On Tuesday, September 11, 2001 I was in an office wide goals meeting at Comphealth in Norwalk CT. I can still remember the gorgeous blue skies on my commute that day. We all stood around the President’s desk going over recruiting goals and some awards. Phones were ringing like they always do in a recruiting firm but our office admin took a call and stood up as white as a ghost. “Something is wrong, a plan crashed into the twin towers”. We all looked at each other worried by not terrified yet. The meeting ended and we put on the TV. People took calls from loved ones. And the usually busy and bustling office stopped as we all looked on. I called my fiance who worked at a hospital in New Haven and was on the phone with her when the second plane hit the second tower. I have never experienced real panic before on a group scale, but the office was now scared as a whole. The rumors flew. And it was clear that this was now more than an accident. Then in a wave it hit me. Eric works right down there. Eric is one of my closest friends. A hero to me as I watched him work so hard to follow his dream to become a lawyer and Wall street success. I thought of my friend Kim his wife, his baby daughter McCallan and walked out the door. I was 45 minutes drive from the ground zero yet it was hours before we knew that Eric was alive. And hours more before we knew he was safe, riding with strangers north to Connecticut. Eric had run outside when he was told to go back inside his building. He ran north and kept running until he was clear. Now, 10 years later, we still don’t talk about it. But I do make sure I communicate with him some how. Just a “hey buddy” is all that is needed to let him know I am so glad he is alive.

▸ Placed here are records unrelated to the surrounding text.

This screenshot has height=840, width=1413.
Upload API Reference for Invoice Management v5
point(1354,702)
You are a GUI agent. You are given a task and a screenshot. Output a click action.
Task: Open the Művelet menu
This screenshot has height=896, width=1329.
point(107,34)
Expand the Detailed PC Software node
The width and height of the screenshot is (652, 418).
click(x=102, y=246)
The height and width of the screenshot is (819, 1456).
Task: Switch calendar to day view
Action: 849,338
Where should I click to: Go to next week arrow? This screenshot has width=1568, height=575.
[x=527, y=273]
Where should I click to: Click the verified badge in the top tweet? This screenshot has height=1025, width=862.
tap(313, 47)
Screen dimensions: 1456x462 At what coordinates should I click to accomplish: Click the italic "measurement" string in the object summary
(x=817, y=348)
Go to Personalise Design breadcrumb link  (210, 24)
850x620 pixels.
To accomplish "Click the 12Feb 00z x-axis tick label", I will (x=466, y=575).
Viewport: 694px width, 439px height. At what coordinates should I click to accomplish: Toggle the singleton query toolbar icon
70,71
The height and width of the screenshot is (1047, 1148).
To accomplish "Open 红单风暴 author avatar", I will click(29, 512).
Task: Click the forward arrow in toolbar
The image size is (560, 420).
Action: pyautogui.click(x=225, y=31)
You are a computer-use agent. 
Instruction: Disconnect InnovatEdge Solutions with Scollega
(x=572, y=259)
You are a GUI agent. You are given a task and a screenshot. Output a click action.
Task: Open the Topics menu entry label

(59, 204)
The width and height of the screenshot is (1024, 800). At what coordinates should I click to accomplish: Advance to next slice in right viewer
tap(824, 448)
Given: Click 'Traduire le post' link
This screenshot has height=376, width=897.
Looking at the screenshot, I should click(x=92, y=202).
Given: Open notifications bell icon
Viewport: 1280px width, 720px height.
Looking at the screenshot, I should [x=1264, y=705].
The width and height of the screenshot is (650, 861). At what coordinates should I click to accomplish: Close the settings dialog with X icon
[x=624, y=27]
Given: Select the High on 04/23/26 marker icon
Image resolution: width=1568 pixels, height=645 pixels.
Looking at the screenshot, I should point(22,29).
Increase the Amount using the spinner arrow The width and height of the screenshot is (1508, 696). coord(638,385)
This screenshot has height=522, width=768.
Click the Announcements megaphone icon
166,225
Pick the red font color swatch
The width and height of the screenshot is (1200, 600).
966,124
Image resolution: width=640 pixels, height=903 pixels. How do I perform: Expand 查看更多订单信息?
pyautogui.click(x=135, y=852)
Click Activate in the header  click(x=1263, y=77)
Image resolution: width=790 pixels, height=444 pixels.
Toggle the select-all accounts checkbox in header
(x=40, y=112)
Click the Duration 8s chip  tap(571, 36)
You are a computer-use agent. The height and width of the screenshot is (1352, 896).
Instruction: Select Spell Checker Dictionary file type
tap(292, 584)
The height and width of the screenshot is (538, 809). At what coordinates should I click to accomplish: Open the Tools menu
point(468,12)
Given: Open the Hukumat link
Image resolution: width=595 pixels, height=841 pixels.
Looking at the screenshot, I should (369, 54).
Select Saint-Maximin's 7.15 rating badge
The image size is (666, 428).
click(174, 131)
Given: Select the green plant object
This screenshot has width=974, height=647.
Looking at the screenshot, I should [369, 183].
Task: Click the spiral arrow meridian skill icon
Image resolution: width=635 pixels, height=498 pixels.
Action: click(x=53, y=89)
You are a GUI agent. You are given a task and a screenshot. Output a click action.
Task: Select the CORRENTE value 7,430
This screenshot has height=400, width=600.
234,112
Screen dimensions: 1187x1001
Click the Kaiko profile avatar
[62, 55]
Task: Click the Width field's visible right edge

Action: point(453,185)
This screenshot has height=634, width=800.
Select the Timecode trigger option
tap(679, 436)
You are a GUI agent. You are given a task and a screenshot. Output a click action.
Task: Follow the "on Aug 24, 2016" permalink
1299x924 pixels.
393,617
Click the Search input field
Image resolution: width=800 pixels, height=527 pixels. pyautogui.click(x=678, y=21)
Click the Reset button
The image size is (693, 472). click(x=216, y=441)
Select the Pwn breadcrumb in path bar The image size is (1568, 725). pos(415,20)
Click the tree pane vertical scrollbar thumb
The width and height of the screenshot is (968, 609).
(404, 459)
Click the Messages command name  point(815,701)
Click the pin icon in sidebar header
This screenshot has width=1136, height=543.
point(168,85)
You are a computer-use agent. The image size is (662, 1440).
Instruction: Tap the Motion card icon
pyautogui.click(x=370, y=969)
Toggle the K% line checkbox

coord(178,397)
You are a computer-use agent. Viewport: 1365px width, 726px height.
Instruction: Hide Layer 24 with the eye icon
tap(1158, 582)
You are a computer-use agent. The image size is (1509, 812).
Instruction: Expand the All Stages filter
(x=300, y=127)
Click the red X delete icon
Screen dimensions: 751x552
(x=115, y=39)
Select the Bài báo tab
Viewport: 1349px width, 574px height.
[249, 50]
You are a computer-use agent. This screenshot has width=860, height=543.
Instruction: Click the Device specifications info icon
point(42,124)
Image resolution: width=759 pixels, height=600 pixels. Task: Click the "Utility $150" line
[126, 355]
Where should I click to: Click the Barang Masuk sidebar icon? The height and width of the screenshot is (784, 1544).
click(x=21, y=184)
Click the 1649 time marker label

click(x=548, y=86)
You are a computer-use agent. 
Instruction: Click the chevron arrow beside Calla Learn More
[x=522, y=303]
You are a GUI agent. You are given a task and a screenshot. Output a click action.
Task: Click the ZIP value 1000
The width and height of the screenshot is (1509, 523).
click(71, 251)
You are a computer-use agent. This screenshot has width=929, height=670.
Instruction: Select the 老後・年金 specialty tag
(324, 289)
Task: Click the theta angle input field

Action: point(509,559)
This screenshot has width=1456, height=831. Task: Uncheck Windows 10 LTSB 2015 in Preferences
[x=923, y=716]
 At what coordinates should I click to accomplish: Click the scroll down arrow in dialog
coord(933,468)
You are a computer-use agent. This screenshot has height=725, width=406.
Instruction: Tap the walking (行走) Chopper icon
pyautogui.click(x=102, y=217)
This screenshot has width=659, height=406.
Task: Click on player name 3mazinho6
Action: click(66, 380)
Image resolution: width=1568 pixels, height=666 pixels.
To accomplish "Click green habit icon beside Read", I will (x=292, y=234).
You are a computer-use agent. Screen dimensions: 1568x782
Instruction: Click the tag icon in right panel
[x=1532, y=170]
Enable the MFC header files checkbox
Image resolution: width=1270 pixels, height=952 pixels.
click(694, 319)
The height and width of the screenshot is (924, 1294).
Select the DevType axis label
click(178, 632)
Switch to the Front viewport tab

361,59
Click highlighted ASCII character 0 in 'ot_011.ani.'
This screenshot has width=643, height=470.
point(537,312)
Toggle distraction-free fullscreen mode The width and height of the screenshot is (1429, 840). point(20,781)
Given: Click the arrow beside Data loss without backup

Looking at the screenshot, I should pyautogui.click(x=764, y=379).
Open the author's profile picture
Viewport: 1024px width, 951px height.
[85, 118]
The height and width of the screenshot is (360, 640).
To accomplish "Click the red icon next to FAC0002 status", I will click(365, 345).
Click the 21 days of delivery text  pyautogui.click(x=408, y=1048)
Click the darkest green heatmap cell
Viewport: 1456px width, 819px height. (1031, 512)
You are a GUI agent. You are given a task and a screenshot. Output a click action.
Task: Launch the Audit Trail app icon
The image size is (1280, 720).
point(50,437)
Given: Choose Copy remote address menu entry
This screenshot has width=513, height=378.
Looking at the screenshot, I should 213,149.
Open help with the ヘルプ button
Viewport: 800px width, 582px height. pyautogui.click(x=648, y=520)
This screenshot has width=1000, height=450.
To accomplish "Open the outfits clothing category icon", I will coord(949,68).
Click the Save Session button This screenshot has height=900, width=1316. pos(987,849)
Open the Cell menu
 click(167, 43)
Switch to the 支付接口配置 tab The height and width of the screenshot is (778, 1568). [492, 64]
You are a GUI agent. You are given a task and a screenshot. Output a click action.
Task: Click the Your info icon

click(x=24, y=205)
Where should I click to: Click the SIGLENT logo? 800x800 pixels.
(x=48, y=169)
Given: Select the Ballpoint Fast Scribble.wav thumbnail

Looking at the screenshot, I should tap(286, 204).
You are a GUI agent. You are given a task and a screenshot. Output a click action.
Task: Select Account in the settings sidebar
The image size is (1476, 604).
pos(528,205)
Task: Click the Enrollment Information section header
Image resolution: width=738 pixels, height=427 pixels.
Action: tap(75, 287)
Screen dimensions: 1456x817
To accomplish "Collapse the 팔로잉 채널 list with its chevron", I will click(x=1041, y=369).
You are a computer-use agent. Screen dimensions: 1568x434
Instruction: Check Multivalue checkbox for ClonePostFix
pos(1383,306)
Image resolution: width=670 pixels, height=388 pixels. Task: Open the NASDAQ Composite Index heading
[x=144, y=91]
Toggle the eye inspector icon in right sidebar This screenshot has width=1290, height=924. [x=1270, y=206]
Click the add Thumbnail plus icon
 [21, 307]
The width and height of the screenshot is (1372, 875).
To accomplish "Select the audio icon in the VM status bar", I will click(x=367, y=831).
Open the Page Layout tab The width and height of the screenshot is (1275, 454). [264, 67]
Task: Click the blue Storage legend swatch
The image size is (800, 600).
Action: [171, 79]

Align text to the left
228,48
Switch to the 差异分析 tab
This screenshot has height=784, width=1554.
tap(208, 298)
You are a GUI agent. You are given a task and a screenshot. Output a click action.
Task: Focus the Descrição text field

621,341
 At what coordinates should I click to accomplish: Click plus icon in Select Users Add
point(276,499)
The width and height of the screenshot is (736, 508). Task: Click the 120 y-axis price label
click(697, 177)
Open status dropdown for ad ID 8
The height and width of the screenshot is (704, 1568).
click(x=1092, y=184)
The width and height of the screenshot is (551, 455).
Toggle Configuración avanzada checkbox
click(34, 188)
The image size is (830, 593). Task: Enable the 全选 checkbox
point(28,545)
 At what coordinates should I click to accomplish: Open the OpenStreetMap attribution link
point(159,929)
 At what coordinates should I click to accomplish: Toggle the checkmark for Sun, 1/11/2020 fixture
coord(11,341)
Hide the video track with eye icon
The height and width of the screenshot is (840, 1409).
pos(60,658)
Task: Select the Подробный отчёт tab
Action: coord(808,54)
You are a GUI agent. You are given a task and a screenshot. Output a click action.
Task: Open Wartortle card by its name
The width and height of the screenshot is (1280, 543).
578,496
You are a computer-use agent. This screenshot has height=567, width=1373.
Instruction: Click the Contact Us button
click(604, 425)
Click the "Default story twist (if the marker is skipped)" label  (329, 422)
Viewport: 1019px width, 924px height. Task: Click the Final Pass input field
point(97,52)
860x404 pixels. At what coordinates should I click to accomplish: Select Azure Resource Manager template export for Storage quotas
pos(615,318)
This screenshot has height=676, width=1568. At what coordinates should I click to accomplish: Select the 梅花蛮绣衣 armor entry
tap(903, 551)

There are seldom moments in the lives of people that can define a generation. And there are even less moments that can bring together a nation and on some scale a world around a common unified cause. September 11th changed a lot, and a lot didn’t change that probably should have. But this was the first time I became truly aware of a fact which I had always known, but had taken for granted: I am an American. I have never been so scared, so angry, so sad, and so proud as I was then. This is a time for us all to remember those days and how it felt. Forget the politics, the mistakes, and the blame. Focus on how we all came together and how we honored those that gave and lost their lives that day. Hold someone you love dearly. Play with your children. And, maybe put a flag out and take a moment to be thankful for all that we have.
To everyone that lost someone that day, or as a result of that day. Thank you, we remember.